Эпоха, породившая великое творение Шекспира, была полна зла и жестокостей. Народ еще не созрел для борьбы за свои права и интересы. Что «век расшатался», сознавали лишь наиболее прозорливые одиночки. Таким был герой Шекспира — трагически одинокий человек в мире зла, мучительно думающий о том, как его преодолеть, полный желания бороться, но не знающий действенных средств искоренения зла. Могучий ум, сильный человек оказывается бессильным, погибает, но до конца непримирим и завещает грядущим поколениям свою непримиримость к злу. Все это мы видим в авиловском Гамлете, этим он нам дорог, таким остается в нашей памяти этот искатель истины и справедливости.
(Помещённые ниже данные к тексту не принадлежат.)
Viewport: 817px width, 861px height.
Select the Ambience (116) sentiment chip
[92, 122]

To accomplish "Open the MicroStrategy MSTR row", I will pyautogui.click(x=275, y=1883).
В этом театре меня порадовало все, но больше всего сознание, что здесь чувствуешь себя не в театре, а перед лицом жизни, перед лицом трагедии.
Я сказал, что влюбился в этот театр, в созданный им спектакль. А когда влюбляешься, то любишь, несмотря на недостатки.
Ничего зазорного в том, что текст Шекспира сокращен, что не удался юмор и кладбищенская сцена не получилась (ее, кажется, теперь выкинули и не играют, ну и пусть!), что монолог «Быть или не быть» перенесен почти под конец пьесы… Все это несущественно, и легко простить за то, что есть главное — ощущение жизненности всего происходящего.
Может быть, лишней является попытка приблизить к нашему времени финал, когда появление Фортинбраса обставляется так, будто на смену всему пришли фашисты. Это и не оправдано предшествующим действием, и никак не подготовлено, чтобы убедить зрителя. Достаточно того, что древняя для нас теперь трагедия обрела человеческую наполненность, благодаря искренности исполнения каждого образа.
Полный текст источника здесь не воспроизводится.